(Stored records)
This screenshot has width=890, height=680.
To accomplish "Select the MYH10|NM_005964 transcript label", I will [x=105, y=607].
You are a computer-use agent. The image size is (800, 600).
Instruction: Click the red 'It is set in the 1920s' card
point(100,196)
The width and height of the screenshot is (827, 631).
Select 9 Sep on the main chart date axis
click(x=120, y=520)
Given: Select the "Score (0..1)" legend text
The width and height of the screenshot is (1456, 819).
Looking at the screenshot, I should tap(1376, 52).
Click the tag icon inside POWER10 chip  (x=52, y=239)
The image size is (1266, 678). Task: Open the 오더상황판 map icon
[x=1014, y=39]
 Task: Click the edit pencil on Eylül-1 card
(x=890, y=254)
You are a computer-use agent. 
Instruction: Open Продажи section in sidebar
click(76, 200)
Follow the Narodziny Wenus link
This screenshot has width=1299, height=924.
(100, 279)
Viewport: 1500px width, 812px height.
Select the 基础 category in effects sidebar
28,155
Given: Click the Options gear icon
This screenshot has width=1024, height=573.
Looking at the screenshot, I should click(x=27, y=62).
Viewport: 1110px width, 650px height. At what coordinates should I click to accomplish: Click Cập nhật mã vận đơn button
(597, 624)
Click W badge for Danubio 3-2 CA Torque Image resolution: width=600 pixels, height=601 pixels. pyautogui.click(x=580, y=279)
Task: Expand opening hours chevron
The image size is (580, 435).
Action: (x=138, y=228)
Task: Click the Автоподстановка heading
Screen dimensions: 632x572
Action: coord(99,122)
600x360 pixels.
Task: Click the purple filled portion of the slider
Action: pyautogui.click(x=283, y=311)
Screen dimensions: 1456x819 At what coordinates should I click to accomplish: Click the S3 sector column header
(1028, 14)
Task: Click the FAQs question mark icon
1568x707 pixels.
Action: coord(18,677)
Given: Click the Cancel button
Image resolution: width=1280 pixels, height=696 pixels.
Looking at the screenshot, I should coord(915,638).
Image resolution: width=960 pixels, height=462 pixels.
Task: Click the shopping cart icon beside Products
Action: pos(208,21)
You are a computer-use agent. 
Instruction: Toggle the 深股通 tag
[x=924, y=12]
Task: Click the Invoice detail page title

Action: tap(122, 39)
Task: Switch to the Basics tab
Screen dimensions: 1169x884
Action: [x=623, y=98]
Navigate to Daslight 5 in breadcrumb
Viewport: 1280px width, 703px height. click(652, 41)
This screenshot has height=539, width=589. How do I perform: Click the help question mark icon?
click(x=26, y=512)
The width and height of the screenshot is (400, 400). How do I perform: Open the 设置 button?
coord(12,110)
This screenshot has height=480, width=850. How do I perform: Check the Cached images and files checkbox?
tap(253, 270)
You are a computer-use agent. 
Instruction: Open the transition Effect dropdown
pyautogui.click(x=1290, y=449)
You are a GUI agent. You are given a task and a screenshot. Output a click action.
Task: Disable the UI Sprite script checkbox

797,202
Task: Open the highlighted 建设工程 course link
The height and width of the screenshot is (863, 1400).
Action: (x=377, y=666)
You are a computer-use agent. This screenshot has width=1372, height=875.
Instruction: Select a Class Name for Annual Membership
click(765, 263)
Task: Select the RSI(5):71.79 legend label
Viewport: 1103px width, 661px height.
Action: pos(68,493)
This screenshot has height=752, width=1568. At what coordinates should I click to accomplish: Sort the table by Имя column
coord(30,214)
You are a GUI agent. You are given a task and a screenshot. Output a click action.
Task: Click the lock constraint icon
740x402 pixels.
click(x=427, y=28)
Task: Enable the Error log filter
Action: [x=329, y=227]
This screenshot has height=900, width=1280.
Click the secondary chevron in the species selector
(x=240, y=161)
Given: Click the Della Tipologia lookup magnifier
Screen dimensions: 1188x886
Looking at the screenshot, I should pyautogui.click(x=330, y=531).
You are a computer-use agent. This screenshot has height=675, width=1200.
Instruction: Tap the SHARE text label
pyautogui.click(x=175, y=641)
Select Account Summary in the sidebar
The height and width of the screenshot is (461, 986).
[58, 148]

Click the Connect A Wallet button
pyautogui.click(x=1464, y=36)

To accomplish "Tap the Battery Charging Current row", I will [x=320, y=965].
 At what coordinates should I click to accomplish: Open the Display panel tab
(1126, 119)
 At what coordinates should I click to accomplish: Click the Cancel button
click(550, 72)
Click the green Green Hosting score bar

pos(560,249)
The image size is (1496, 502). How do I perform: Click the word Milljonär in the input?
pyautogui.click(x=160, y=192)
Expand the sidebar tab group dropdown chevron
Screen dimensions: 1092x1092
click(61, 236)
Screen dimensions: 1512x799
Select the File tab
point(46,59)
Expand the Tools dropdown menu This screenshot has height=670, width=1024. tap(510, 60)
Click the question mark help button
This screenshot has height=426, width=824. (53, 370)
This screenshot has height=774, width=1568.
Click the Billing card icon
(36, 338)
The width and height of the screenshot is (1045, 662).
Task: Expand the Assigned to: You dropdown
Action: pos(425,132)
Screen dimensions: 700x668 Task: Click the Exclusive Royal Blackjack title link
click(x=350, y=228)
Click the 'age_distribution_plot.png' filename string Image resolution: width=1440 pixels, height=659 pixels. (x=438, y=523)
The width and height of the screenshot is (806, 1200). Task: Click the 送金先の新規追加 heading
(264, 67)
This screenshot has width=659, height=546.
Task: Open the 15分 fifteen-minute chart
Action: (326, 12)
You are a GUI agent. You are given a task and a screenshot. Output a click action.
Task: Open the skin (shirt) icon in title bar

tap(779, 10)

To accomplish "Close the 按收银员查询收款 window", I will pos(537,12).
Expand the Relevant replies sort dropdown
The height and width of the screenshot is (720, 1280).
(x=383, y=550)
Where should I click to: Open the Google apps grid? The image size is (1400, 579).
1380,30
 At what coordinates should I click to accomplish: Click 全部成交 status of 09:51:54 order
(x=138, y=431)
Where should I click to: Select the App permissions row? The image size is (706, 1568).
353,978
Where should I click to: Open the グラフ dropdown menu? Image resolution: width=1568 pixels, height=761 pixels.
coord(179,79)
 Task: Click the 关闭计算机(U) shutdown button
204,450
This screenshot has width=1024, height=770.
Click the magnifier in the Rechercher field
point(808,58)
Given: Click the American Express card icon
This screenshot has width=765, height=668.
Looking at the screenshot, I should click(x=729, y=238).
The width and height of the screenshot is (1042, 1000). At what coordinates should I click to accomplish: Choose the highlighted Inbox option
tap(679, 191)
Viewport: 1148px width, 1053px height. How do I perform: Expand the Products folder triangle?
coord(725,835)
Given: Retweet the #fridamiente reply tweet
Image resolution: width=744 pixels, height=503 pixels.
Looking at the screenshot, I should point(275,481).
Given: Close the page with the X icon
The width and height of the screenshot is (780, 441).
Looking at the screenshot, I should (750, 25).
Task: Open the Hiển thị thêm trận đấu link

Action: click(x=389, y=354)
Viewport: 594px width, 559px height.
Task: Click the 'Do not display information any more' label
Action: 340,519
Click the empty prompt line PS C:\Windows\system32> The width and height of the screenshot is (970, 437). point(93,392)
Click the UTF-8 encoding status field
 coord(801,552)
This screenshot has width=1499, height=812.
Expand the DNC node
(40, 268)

▶ Exercise details
Each entry must appear again in the answer exactly as written.

▶ Solution to this exercise
This screenshot has width=890, height=680.
To accomplish "Select the MYH10|NM_005964 transcript label", I will [x=105, y=607].
You are a computer-use agent. The image size is (800, 600).
Instruction: Click the red 'It is set in the 1920s' card
point(100,196)
The width and height of the screenshot is (827, 631).
Select 9 Sep on the main chart date axis
click(x=120, y=520)
Given: Select the "Score (0..1)" legend text
The width and height of the screenshot is (1456, 819).
Looking at the screenshot, I should tap(1376, 52).
Click the tag icon inside POWER10 chip  (x=52, y=239)
The image size is (1266, 678). Task: Open the 오더상황판 map icon
[x=1014, y=39]
 Task: Click the edit pencil on Eylül-1 card
(x=890, y=254)
You are a computer-use agent. 
Instruction: Open Продажи section in sidebar
click(76, 200)
Follow the Narodziny Wenus link
This screenshot has width=1299, height=924.
(100, 279)
Viewport: 1500px width, 812px height.
Select the 基础 category in effects sidebar
28,155
Given: Click the Options gear icon
This screenshot has width=1024, height=573.
Looking at the screenshot, I should click(x=27, y=62).
Viewport: 1110px width, 650px height. At what coordinates should I click to accomplish: Click Cập nhật mã vận đơn button
(597, 624)
Click W badge for Danubio 3-2 CA Torque Image resolution: width=600 pixels, height=601 pixels. pyautogui.click(x=580, y=279)
Task: Expand opening hours chevron
The image size is (580, 435).
Action: (x=138, y=228)
Task: Click the Автоподстановка heading
Screen dimensions: 632x572
Action: coord(99,122)
600x360 pixels.
Task: Click the purple filled portion of the slider
Action: pyautogui.click(x=283, y=311)
Screen dimensions: 1456x819 At what coordinates should I click to accomplish: Click the S3 sector column header
(1028, 14)
Task: Click the FAQs question mark icon
1568x707 pixels.
Action: coord(18,677)
Given: Click the Cancel button
Image resolution: width=1280 pixels, height=696 pixels.
Looking at the screenshot, I should coord(915,638).
Image resolution: width=960 pixels, height=462 pixels.
Task: Click the shopping cart icon beside Products
Action: pos(208,21)
You are a computer-use agent. 
Instruction: Toggle the 深股通 tag
[x=924, y=12]
Task: Click the Invoice detail page title

Action: tap(122, 39)
Task: Switch to the Basics tab
Screen dimensions: 1169x884
Action: [x=623, y=98]
Navigate to Daslight 5 in breadcrumb
Viewport: 1280px width, 703px height. click(652, 41)
This screenshot has height=539, width=589. How do I perform: Click the help question mark icon?
click(x=26, y=512)
The width and height of the screenshot is (400, 400). How do I perform: Open the 设置 button?
coord(12,110)
This screenshot has height=480, width=850. How do I perform: Check the Cached images and files checkbox?
tap(253, 270)
You are a computer-use agent. 
Instruction: Open the transition Effect dropdown
pyautogui.click(x=1290, y=449)
You are a GUI agent. You are given a task and a screenshot. Output a click action.
Task: Disable the UI Sprite script checkbox

797,202
Task: Open the highlighted 建设工程 course link
The height and width of the screenshot is (863, 1400).
Action: (x=377, y=666)
You are a computer-use agent. This screenshot has width=1372, height=875.
Instruction: Select a Class Name for Annual Membership
click(765, 263)
Task: Select the RSI(5):71.79 legend label
Viewport: 1103px width, 661px height.
Action: pos(68,493)
This screenshot has height=752, width=1568. At what coordinates should I click to accomplish: Sort the table by Имя column
coord(30,214)
You are a GUI agent. You are given a task and a screenshot. Output a click action.
Task: Click the lock constraint icon
740x402 pixels.
click(x=427, y=28)
Task: Enable the Error log filter
Action: [x=329, y=227]
This screenshot has height=900, width=1280.
Click the secondary chevron in the species selector
(x=240, y=161)
Given: Click the Della Tipologia lookup magnifier
Screen dimensions: 1188x886
Looking at the screenshot, I should pyautogui.click(x=330, y=531).
You are a computer-use agent. This screenshot has height=675, width=1200.
Instruction: Tap the SHARE text label
pyautogui.click(x=175, y=641)
Select Account Summary in the sidebar
The height and width of the screenshot is (461, 986).
[58, 148]

Click the Connect A Wallet button
pyautogui.click(x=1464, y=36)

To accomplish "Tap the Battery Charging Current row", I will [x=320, y=965].
 At what coordinates should I click to accomplish: Open the Display panel tab
(1126, 119)
 At what coordinates should I click to accomplish: Click the Cancel button
click(550, 72)
Click the green Green Hosting score bar

pos(560,249)
The image size is (1496, 502). How do I perform: Click the word Milljonär in the input?
pyautogui.click(x=160, y=192)
Expand the sidebar tab group dropdown chevron
Screen dimensions: 1092x1092
click(61, 236)
Screen dimensions: 1512x799
Select the File tab
point(46,59)
Expand the Tools dropdown menu This screenshot has height=670, width=1024. tap(510, 60)
Click the question mark help button
This screenshot has height=426, width=824. (53, 370)
This screenshot has height=774, width=1568.
Click the Billing card icon
(36, 338)
The width and height of the screenshot is (1045, 662).
Task: Expand the Assigned to: You dropdown
Action: pos(425,132)
Screen dimensions: 700x668 Task: Click the Exclusive Royal Blackjack title link
click(x=350, y=228)
Click the 'age_distribution_plot.png' filename string Image resolution: width=1440 pixels, height=659 pixels. (x=438, y=523)
The width and height of the screenshot is (806, 1200). Task: Click the 送金先の新規追加 heading
(264, 67)
This screenshot has width=659, height=546.
Task: Open the 15分 fifteen-minute chart
Action: (326, 12)
You are a GUI agent. You are given a task and a screenshot. Output a click action.
Task: Open the skin (shirt) icon in title bar

tap(779, 10)

To accomplish "Close the 按收银员查询收款 window", I will pos(537,12).
Expand the Relevant replies sort dropdown
The height and width of the screenshot is (720, 1280).
(x=383, y=550)
Where should I click to: Open the Google apps grid? The image size is (1400, 579).
1380,30
 At what coordinates should I click to accomplish: Click 全部成交 status of 09:51:54 order
(x=138, y=431)
Where should I click to: Select the App permissions row? The image size is (706, 1568).
353,978
Where should I click to: Open the グラフ dropdown menu? Image resolution: width=1568 pixels, height=761 pixels.
coord(179,79)
 Task: Click the 关闭计算机(U) shutdown button
204,450
This screenshot has width=1024, height=770.
Click the magnifier in the Rechercher field
point(808,58)
Given: Click the American Express card icon
This screenshot has width=765, height=668.
Looking at the screenshot, I should click(x=729, y=238).
The width and height of the screenshot is (1042, 1000). At what coordinates should I click to accomplish: Choose the highlighted Inbox option
tap(679, 191)
Viewport: 1148px width, 1053px height. How do I perform: Expand the Products folder triangle?
coord(725,835)
Given: Retweet the #fridamiente reply tweet
Image resolution: width=744 pixels, height=503 pixels.
Looking at the screenshot, I should point(275,481).
Given: Close the page with the X icon
The width and height of the screenshot is (780, 441).
Looking at the screenshot, I should (750, 25).
Task: Open the Hiển thị thêm trận đấu link

Action: click(x=389, y=354)
Viewport: 594px width, 559px height.
Task: Click the 'Do not display information any more' label
Action: 340,519
Click the empty prompt line PS C:\Windows\system32> The width and height of the screenshot is (970, 437). point(93,392)
Click the UTF-8 encoding status field
 coord(801,552)
This screenshot has width=1499, height=812.
Expand the DNC node
(40, 268)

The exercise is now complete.